**What is expected**
Strip out the pictures and transcribe the records that follow exactly.
Dataset content START
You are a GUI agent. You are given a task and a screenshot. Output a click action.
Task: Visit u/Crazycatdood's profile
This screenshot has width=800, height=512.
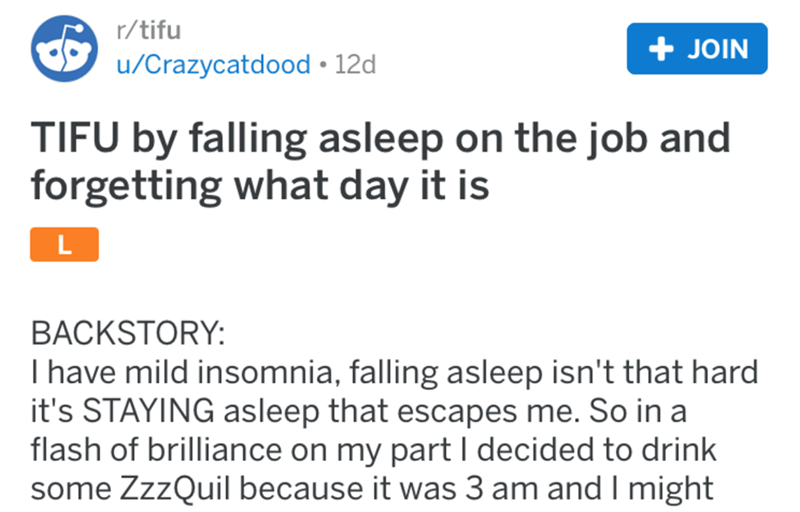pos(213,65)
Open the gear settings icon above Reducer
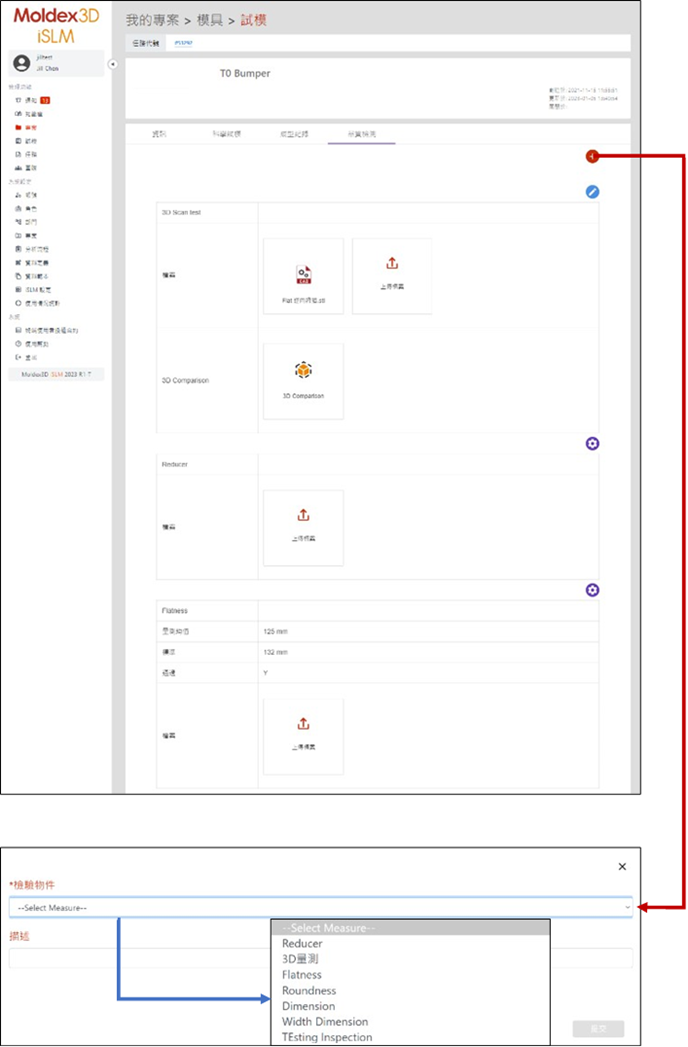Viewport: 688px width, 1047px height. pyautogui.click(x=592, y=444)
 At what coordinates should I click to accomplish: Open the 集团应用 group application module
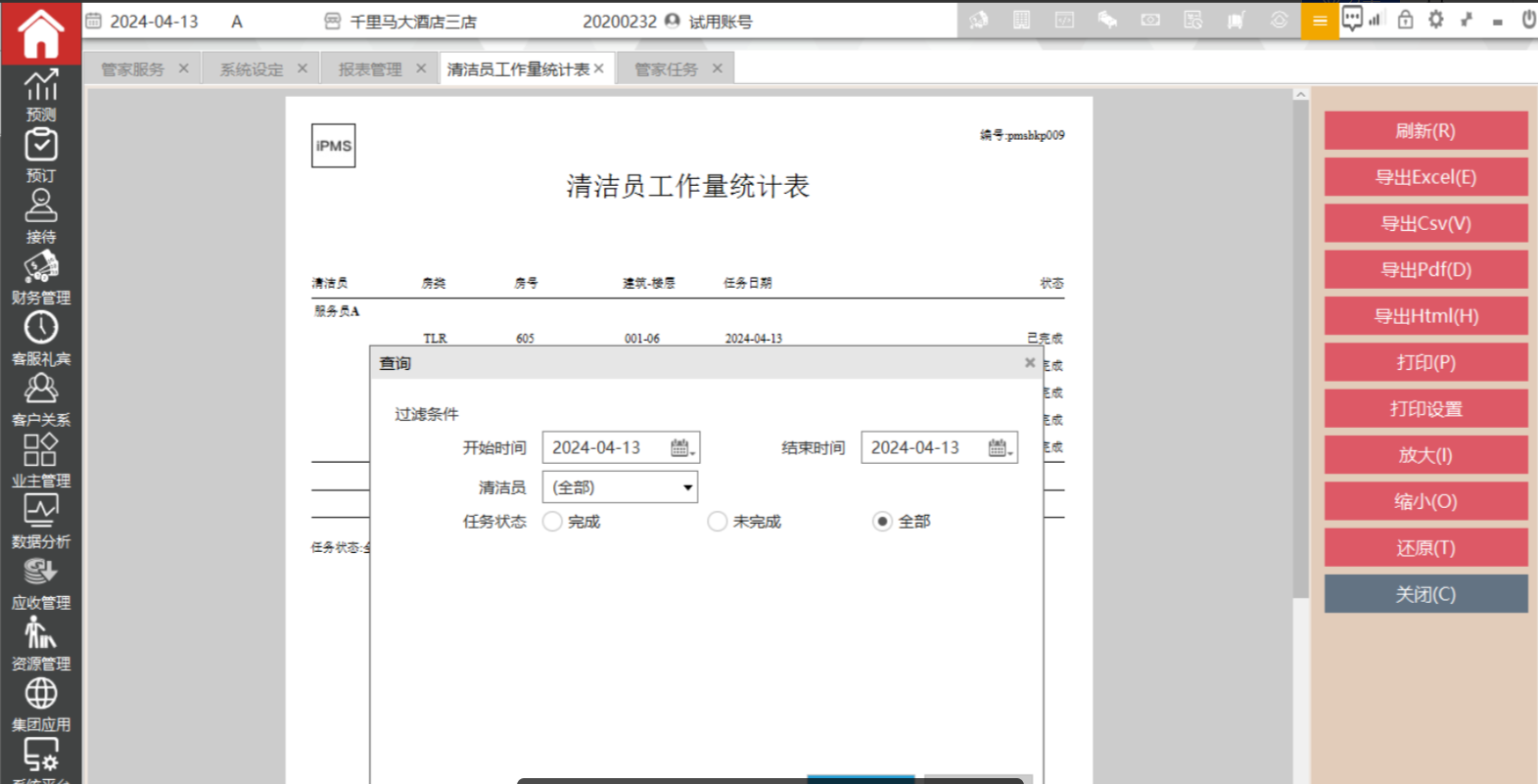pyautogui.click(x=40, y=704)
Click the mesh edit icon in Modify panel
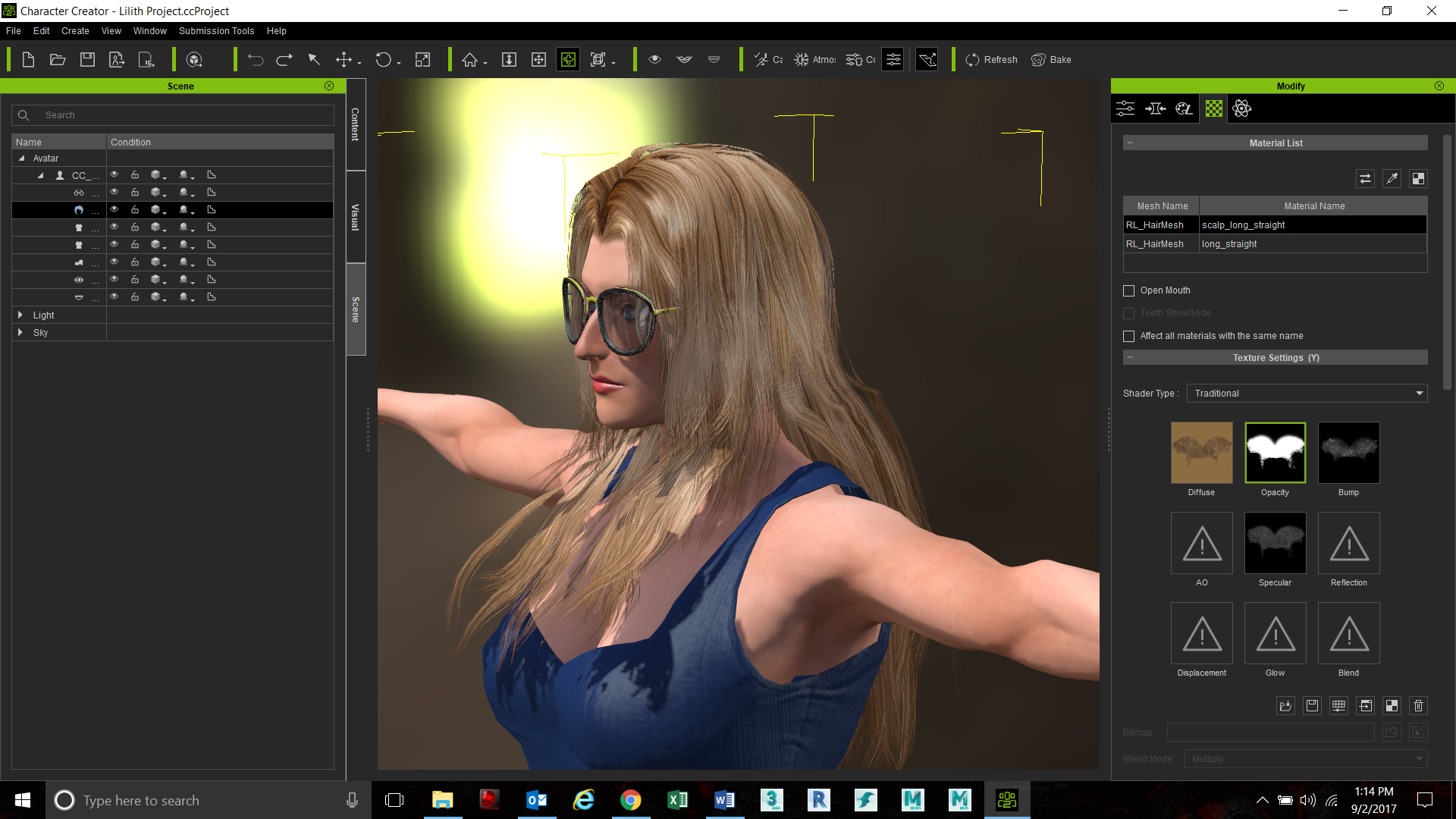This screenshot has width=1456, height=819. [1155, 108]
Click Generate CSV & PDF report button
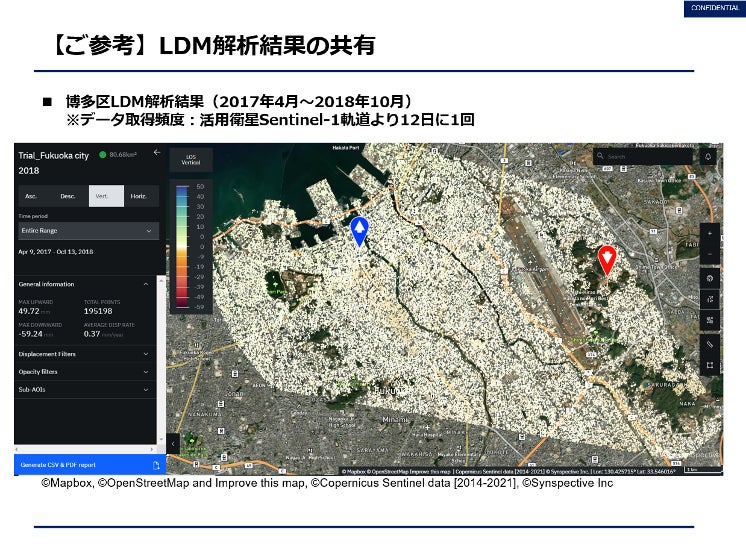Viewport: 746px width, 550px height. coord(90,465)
Dataset content END
**Your response**
You are a GUI agent. You are given a task and a screenshot. Output a click action.
Task: Visit u/Crazycatdood's profile
This screenshot has width=800, height=512.
pos(213,65)
Open the gear settings icon above Reducer
Viewport: 688px width, 1047px height. pyautogui.click(x=592, y=444)
 At what coordinates should I click to accomplish: Open the 集团应用 group application module
pyautogui.click(x=40, y=704)
Click the mesh edit icon in Modify panel
This screenshot has width=1456, height=819. [1155, 108]
Click Generate CSV & PDF report button
Viewport: 746px width, 550px height. coord(90,465)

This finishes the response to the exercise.